START Data for review

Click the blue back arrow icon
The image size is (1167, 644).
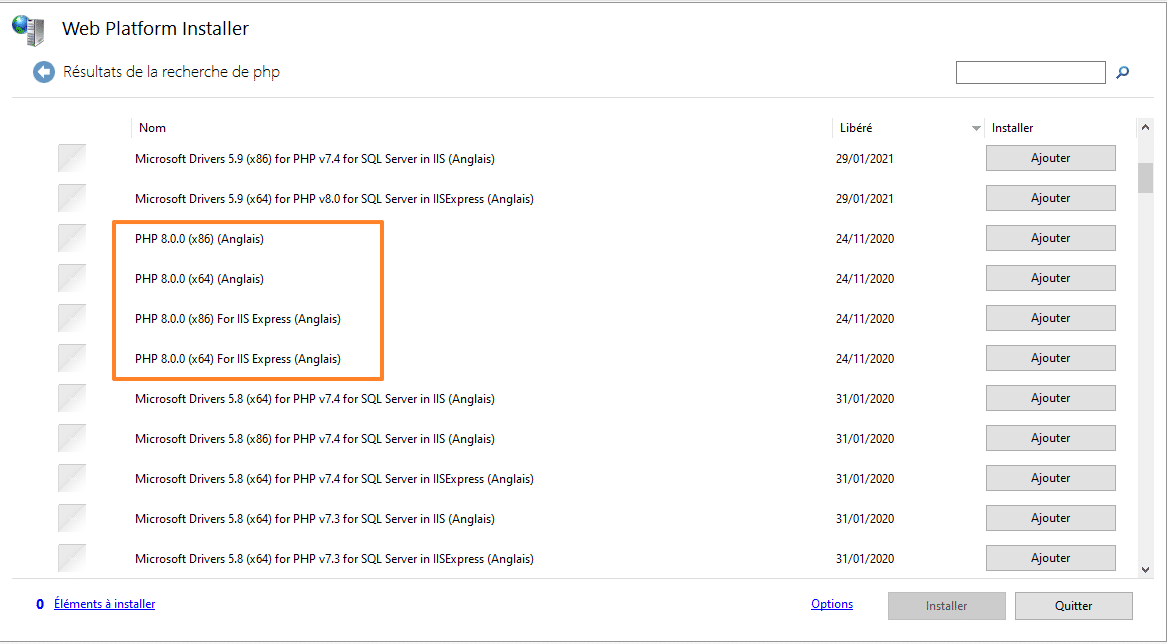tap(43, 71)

END Data for review
START Data for review

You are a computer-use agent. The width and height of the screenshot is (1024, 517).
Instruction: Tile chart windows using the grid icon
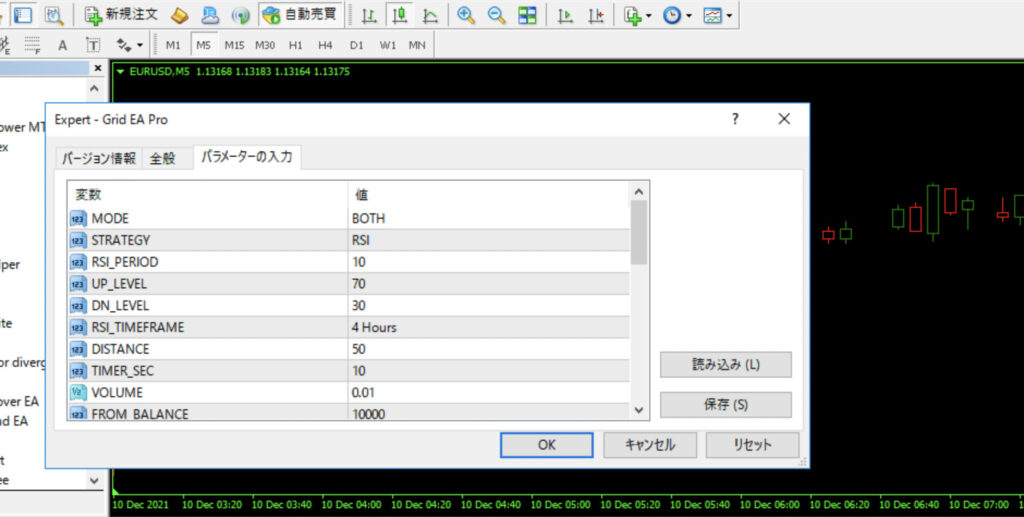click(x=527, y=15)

END Data for review
START Data for review

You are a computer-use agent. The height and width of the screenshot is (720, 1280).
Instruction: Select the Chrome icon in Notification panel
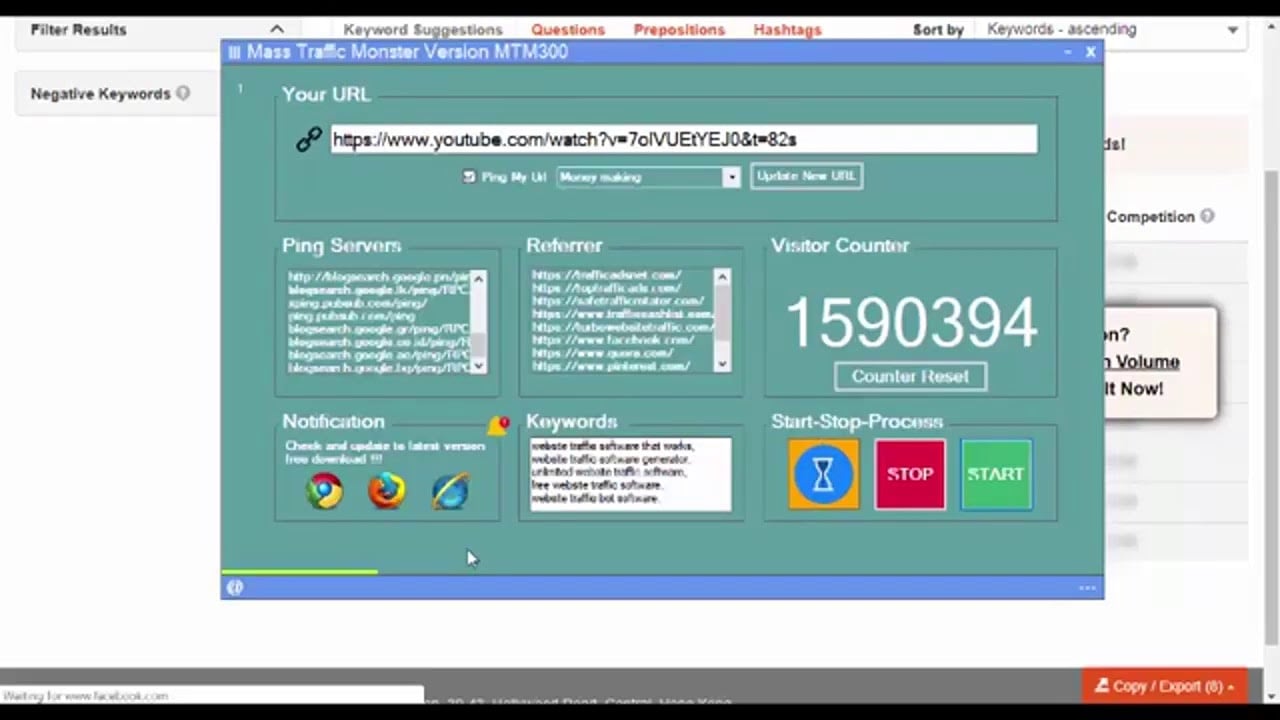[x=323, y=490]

END Data for review

» **Required action**
Which lines above include "height"? Show each of them by copying it.

» **Response to the exercise**
You are a computer-use agent. The width and height of the screenshot is (1024, 517).
You are a computer-use agent. The height and width of the screenshot is (720, 1280).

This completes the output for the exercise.